熱波、山火事、竜巻、雪不足…北米大陸の異変はスポーツ界に影響するか

[ 2017年7月1日 10:00 ]

ミストマシーンの下に立つ男性
Photo By AP

 【高柳昌弥のスポーツ・イン・USA】アリゾナ州フェニックスの最高気温が、6月下旬で50度に達した。散歩する犬はやけどを防ぐために“足袋”を履き、市内の歩道にはミストシャワーが設置された。

 ここ数年、常態化している山火事の被害は深刻だ。現在、アリゾナ、ユタ、カリフォルニアなど7州で大規模な山火事が発生しており、多くの住民が避難を余儀なくさせられている。昨年はロサンゼルスのドジャー・スタジアムのスタンドからも遠方にある山々の煙が確認されており、市街地でも安心していられない日々が続いた。

 今年の4月以降、カンザス、ミズーリ、テキサス各州では竜巻が多発。屋根が吹き飛んだ家、壊れた車、途方に暮れる人々の写真というのは、なかなか日本では紹介されないが、自然の猛威は確実に人間の生活を脅かしている。

 カリフォルニア州の水源は地下水ではなくシエラネバダ山脈からの雪解け水。今年1月の積雪量は5年ぶりに回復したが、それまではエルニーニョ現象の影響で最低水準に落ち込んでいた。

 昨年末、米東海岸は猛吹雪に襲われ、NBAやNHLの試合が延期となった。米中西部や南部での竜巻は高校や大学の体育館やスタジアムも破壊。練習場の確保に奔走する指導者も多数いた。

 夏場の山火事は確実にアウトドア・スポーツに影響を与えるため、今後は多くの選手が活動の場を別の地域に求めることになるだろう。ロサンゼルスは2024年の夏季五輪招致をフランスのパリと争っているが、もし当選となった場合には「火」と「水」をコントロールする必要性に迫られる。(東京も同じだろう…)。

 異常気象もずっと続けば、それが当たり前の風景。五輪招致に動く都市は経済的負担が大きすぎるために急減に減少しているが、地球規模で起こっている恒常化した?異常気象は夏季も冬季も財源以上にやっかいな問題になってきた。

 さて米国にとって最大の障害は、一国のリーダーがスポーツ界にも影響を与える「地球温暖化」に対してポジティブな態度を示していないことだろう。

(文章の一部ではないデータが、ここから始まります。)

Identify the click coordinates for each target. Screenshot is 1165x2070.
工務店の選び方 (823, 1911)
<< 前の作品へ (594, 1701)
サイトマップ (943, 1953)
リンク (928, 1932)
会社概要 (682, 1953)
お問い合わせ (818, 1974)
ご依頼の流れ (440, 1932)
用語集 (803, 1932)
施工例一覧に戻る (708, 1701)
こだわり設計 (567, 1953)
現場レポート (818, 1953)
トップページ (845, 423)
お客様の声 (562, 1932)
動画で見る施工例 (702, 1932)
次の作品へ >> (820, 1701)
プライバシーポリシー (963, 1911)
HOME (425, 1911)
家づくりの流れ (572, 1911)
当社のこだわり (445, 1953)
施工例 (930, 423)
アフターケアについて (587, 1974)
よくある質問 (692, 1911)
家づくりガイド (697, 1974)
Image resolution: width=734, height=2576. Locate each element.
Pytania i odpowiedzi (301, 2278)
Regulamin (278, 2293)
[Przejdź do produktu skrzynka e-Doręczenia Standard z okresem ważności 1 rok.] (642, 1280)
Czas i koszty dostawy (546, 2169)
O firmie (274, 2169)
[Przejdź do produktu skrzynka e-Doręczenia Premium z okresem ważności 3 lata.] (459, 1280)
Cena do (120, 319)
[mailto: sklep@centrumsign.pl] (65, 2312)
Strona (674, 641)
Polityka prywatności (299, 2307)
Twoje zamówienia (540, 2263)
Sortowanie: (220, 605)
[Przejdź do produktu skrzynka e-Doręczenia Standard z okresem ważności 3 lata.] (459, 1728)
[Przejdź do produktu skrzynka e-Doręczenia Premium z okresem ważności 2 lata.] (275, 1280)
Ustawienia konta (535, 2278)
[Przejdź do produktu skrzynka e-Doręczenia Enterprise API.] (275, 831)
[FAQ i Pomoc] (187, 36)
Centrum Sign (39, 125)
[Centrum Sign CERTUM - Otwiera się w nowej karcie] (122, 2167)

確かに米国は現在、世界をリードするスポーツ大国ではあるが、試合や大会が行えない環境に陥ったとき、失うものはとてつもなく大きい。“未来からの使者”がもしいるならば、彼らは「政治的な優先事項を今すぐに変えなさい」と、口をすっぱくして言うかもしれない。

 フェニックスの7月1日から1週間の予想最高気温は43度→42度→42度→42度→43度→43度→45度。テレビのアナウンサーは「少し落ち着くでしょう」と語っていたが、いやいや、スポーツ選手にとっては招からざる熱波。大統領、未来のためになんとかしましょうよ! (専門委員)

 ◆高柳 昌弥(たかやなぎ・まさや)1958年、佐賀県嬉野町生まれ。上智大卒。ゴルフ、プロ野球、五輪、NFL、NBAなどを担当。スーパーボウルや、マイケル・ジョーダン全盛時のNBAファイナルなどを取材。50歳以上のシニア・バスケの全国大会に6年連続で出場。